Rebecca Nagle: After years of organizing, Cherokee Nation established its first written constitution in 1827. It unequivocally declared Cherokee Nation sovereignty over our land, independent from the United States. It said in plain terms that not one more foot of our land would be given to the US.
Catherine Gray: And this enraged the state of Georgia.
Rebecca Nagle: And that was a problem because Georgia surrounded Cherokee land, and Georgia wanted it. So the state started passing laws telling Cherokees what they could and could not do, on our own land. These laws were known as harassment laws.
Catherine Gray: We were not allowed to mine gold on our own lands. So it was illegal for Cherokees to do that. It was illegal for Cherokees to meet in counsel. What Georgia is trying to do is extend its laws.

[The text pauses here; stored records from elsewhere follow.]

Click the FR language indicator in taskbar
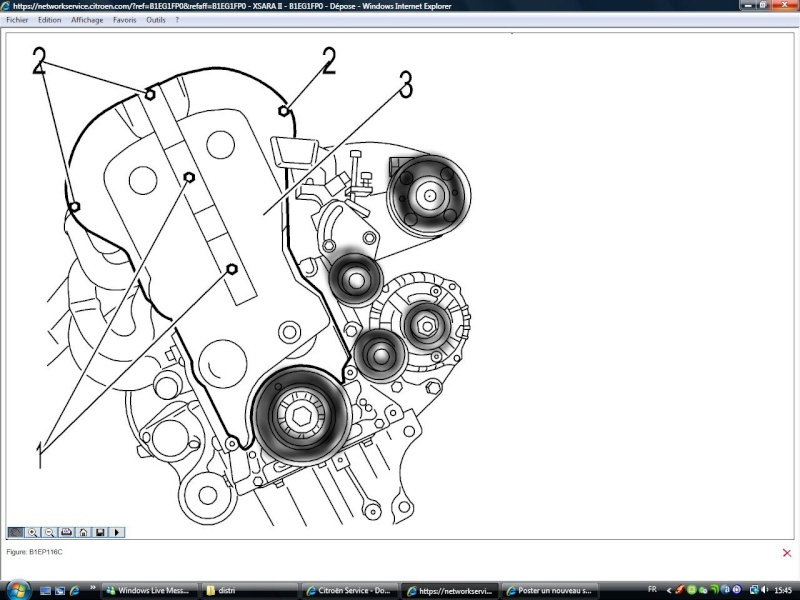The width and height of the screenshot is (800, 600). click(653, 590)
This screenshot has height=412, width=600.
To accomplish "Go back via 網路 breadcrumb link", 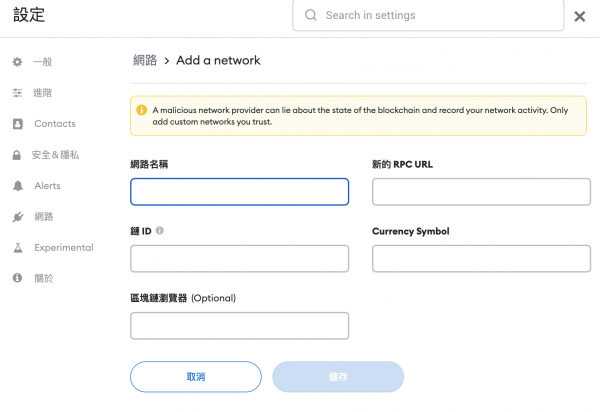I will pyautogui.click(x=145, y=60).
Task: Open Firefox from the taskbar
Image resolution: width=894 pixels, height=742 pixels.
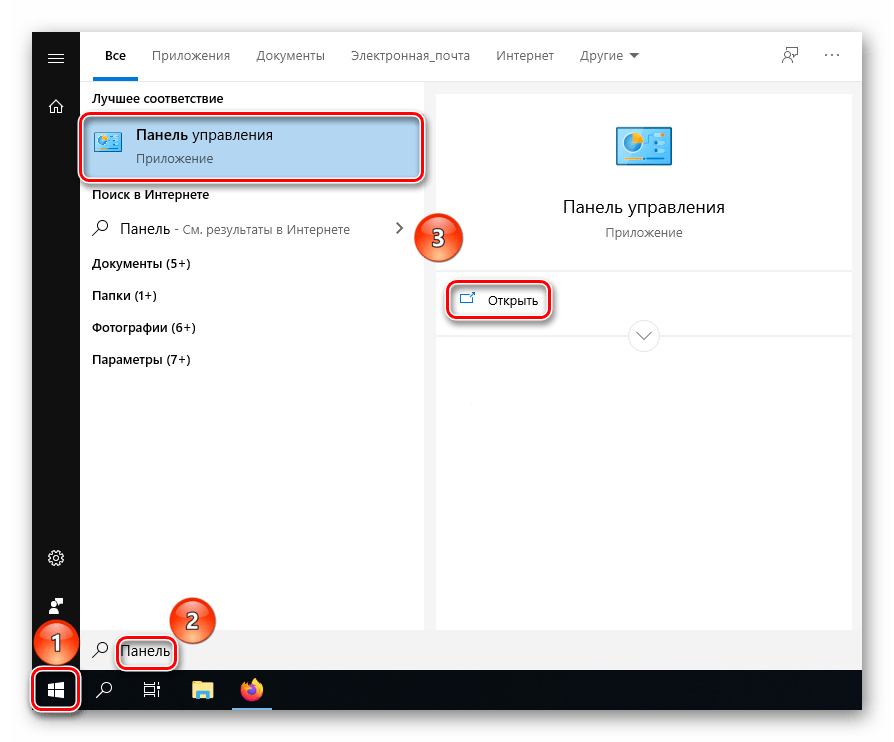Action: click(x=251, y=689)
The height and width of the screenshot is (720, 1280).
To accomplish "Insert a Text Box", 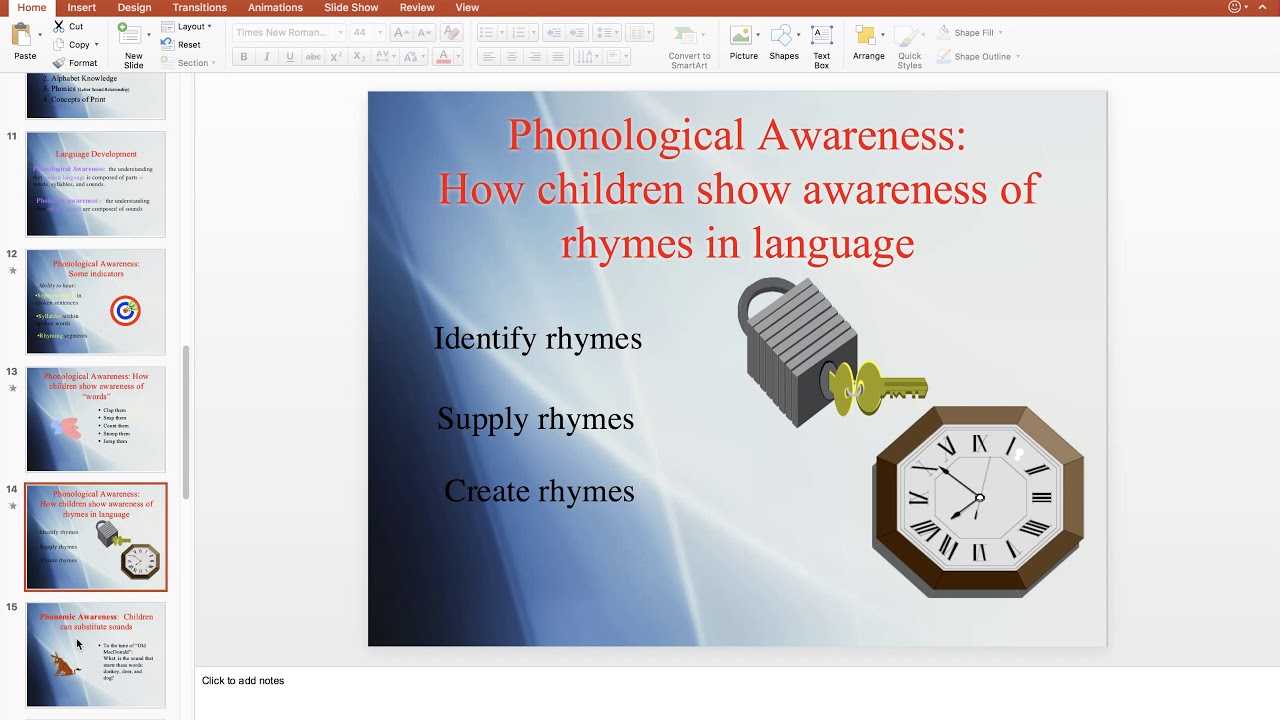I will coord(822,36).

Rebecca Nagle: And this fight wasn’t just on paper. The Georgia militia began coming on to Cherokee territory to enforce these laws. Things got violent. Many Cherokees died. The militia seized property, set Cherokee homes on fire, and encouraged white settlers to take over Cherokee land. It was basically a state of undeclared war. Georgia was making life for Cherokees unbearable, to force us to leave. And Georgia had a powerful ally. The man in the White House. Andrew Jackson wanted all Indians kicked off their land and pushed west of the Mississippi. Andrew Jackson rode a wave of populism to the Oval Office, thumbing his nose at Washington elite and political norms. As president, he was known to openly fight with Congress, use his office to enrich himself and his friends, and would ultimately defy an order from the Supreme Court, to carry out genocide. It’s not a coincidence that Andrew Jackson is Donald Trump’s favorite president. And it’s not surprising that a country who continues to praise a man like Jackson would end up electing a man like Trump. If we don’t learn from our history, it’s doomed to repeat itself. Until then, John and Major Ridge had used diplomacy, not force. But now the tribe’s back was up against the wall. Major Ridge decided to take action. He had to stop the onslaught of white settlers pouring into Cherokee Nation. If the United States wouldn’t enforce our treaty rights, Cherokee Nation would. Major Ridge and a band of warriors evicted squatters from a settlement at Cedar Creek, without killing anyone, and then burned the whole town to the ground. But their show of force backfired. Georgia civilians retaliated even more brutally. The bloodshed left Cherokee Nation with even fewer options. Cherokee leaders like Major Ridge didn’t know what to do next, but John Ridge had an idea. His plan was to win this war in the courts of the United States. One of Georgia’s harassment laws had a loyalty requirement for all white people living within Cherokee Nation.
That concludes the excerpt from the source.